Piña told Healthline that women should also pay attention to symptoms.
“As women, we may often deprioritize our own health and focus on the health of our children, partners, parents, or loved ones. Women need to continue to put their heart and brain health first,” Piña said.
She said this is where a program such as Go Red for Women is valuable.
“While there are many similarities in the symptoms of heart disease and stroke in men and women, there are even more differences,” Piña said. “Pain in the jaw, nausea, and shortness of breath are heart attack symptoms that somewhat appear more often in women. While most people do not immediately associate these symptoms with a heart attack, it’s important to remember that they could be the initial signs of a major cardiovascular event.”
Experts say there are steps women can take to be proactive about heart health beyond education.
Jackson suggests women reframe how they think about heart health and risk, and how they communicate it with their primary care doctors.
“Learn about it, talk about it, ask about it, and take action about it, not just as a 10-year risk but as a lifetime risk,” she said.
Jackson also suggests some “prescriptions” women can write for themselves right away.
“Eating healthy and exercising really are some of the best ‘medications’ one can use,” said Jackson. “Ample data shows the benefits of these lifestyle adjustments. They don’t replace statins when they are needed, but they are a nice addition that benefits all.”
Piña said the AHA and Go Red for Women are working hard at helping women do all those things and more.
Currently, they’re working on amping up the data and understanding from all heart research with “Research Goes Red.”
This program’s goal is to build the world’s largest longitudinal women’s health study and research marketplace to further shine a light on women’s heart health by closing gender disparity gaps in research and clinical trials.

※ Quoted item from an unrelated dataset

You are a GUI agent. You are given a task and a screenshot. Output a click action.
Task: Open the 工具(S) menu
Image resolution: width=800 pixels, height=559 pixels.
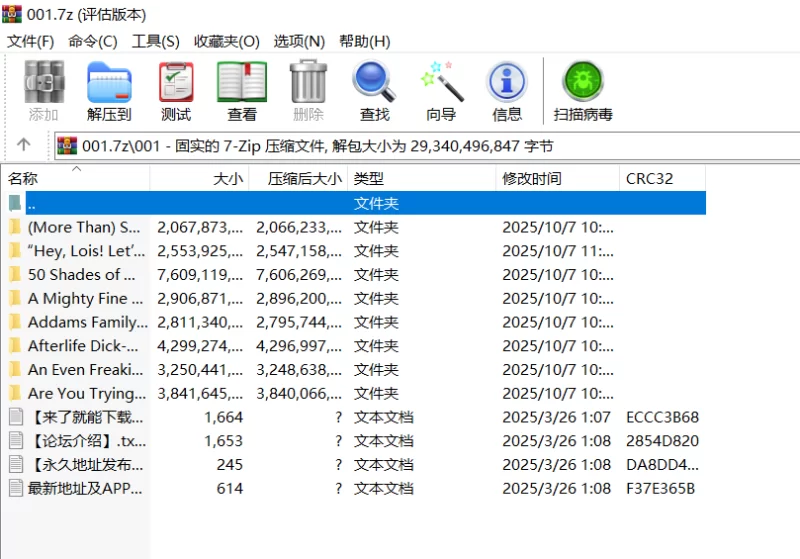[x=155, y=41]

The organization is also currently looking into the ties between women’s heart health and mental health.
In particular, they’re examining how the COVID-19 pandemic is impacting women’s mental health in their Women and Worry study, which was launched earlier this month.

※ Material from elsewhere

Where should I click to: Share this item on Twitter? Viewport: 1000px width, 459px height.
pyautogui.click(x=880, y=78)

Because another “prescription” women can write themselves, Piña said, is a reduction in daily stress.
“Women lead busy, often stressful lives, taking care of their families, working, and remaining connected to their friends and social activities.” Piña said.
“Inadequate sleeping patterns and stress also increase a woman’s risk for heart disease and stroke,” she added. “Too much stress can encourage behaviors that increase your risk, such as eating a poor diet, physical inactivity, and excessive smoking or drinking alcohol. Socioeconomic status may also increase stress and affect access to basic living necessities, medication, doctors, and the ability to adopt healthy lifestyle changes.”
Experts agree that less stress, better diet, more movement, and a basic education about the risks of heart disease over a lifetime may help bridge the male-to-female cardiovascular treatment gap.
“The ‘men’s disease’ view has improved over time,” Jackson said, “but this shows us we can do more.”